On Tue, Oct 5, 2021 at 8:12 AM Gawain Bolton via Std-Proposals <std-proposals@lists.isocpp.org> wrote:
I would like to report what I will call "constructor ambiguity" for classes which have multiple constructors, one of which have takes an initializer list.
The ambiguity is for us humans, not the compiler, and is due to the two things:
  1. The same syntax is used for uniform initialization and initializer lists.
  2. Any constructor taking an initializer list is preferred when braces are used.

Yes, this is well-known.
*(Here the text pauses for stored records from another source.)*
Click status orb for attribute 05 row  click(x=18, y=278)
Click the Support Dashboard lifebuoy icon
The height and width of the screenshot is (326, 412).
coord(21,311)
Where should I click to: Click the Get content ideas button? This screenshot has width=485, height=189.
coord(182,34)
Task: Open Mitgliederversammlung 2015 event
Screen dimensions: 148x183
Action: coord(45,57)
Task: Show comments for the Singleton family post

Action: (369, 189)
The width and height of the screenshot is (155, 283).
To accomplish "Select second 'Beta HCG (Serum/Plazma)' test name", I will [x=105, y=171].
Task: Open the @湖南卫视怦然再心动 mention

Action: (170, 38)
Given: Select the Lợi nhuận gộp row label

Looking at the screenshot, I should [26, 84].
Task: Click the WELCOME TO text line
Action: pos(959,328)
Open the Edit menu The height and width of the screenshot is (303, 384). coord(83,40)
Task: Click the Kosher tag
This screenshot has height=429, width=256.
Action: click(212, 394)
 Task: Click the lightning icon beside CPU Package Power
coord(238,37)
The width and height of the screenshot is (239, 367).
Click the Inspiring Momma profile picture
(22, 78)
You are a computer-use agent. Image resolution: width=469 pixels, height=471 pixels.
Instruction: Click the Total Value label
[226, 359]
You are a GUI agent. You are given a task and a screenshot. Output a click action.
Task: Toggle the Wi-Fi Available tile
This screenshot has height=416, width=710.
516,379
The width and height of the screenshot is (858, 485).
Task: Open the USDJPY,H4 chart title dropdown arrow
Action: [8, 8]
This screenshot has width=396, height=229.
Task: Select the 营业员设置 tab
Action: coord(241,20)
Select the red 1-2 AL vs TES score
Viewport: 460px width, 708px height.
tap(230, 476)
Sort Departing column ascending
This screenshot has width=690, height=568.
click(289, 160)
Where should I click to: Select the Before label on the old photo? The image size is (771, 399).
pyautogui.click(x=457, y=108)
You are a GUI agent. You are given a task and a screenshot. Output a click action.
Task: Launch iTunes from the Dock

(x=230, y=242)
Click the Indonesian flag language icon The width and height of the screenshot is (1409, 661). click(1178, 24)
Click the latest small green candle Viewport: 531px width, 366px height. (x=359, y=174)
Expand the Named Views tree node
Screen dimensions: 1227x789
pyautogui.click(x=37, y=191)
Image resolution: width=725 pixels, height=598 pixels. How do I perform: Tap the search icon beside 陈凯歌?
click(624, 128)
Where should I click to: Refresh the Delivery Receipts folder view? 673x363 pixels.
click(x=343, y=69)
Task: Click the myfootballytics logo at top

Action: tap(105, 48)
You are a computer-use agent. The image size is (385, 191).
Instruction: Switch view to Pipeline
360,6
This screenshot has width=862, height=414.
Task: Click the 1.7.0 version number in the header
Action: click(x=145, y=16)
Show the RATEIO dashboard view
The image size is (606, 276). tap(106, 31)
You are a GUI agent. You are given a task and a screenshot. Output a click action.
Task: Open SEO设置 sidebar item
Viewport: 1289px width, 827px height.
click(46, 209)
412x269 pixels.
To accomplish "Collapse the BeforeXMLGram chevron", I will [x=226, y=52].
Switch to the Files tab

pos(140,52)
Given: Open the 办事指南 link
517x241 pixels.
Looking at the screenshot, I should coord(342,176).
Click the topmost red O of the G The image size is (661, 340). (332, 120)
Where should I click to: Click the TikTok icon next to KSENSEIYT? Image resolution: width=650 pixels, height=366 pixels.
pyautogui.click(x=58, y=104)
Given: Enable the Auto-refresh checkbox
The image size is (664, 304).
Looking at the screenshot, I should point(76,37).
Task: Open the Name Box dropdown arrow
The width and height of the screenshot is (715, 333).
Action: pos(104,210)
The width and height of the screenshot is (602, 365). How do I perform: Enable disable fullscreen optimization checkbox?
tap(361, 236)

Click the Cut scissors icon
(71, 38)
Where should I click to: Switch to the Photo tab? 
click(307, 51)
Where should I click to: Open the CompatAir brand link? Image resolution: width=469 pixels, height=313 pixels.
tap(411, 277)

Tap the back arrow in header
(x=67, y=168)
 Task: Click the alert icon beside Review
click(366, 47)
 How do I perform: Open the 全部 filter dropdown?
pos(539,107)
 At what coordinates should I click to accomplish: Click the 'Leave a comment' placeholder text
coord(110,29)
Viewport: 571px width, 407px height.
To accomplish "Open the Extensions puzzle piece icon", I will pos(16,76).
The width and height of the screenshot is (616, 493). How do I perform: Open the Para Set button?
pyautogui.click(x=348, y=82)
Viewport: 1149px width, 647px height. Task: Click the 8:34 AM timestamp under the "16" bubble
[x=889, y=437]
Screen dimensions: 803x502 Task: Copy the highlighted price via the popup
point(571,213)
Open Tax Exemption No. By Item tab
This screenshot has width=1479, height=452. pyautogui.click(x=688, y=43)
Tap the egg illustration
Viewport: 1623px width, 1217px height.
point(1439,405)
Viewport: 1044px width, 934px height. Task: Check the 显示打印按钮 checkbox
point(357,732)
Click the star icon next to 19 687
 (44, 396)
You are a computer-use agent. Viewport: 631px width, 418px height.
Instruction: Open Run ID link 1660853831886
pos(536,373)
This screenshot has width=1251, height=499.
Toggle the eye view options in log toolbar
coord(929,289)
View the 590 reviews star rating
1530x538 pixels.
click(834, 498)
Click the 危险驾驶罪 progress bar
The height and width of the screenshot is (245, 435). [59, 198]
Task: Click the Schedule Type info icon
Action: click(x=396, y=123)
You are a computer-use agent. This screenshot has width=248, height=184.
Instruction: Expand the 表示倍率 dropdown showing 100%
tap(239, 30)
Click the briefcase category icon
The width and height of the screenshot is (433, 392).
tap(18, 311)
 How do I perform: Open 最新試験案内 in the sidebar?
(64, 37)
See for example
https://quuxplusone.github.io/blog/2019/02/18/knightmare-of-initialization/
From the end of that blog post:

Simple guidelines for variable initialization in C++:

  • Use = whenever you can.

  • Use initializer-list syntax {} only for element initializers (of containers and aggregates).

  • Use function-call syntax () to call a constructor, viewed as an object-factory.

In your examples, that would be
  std::string sa = std::string(32, 'A');
  std::string sb = {32, 'A'};
  std::vector<int> va = std::vector<int>(10, -1);
  std::vector<int> vb = {10, -1};

Of course `sa` and `va` could use `auto`; and in practice that's what I'd do, personally.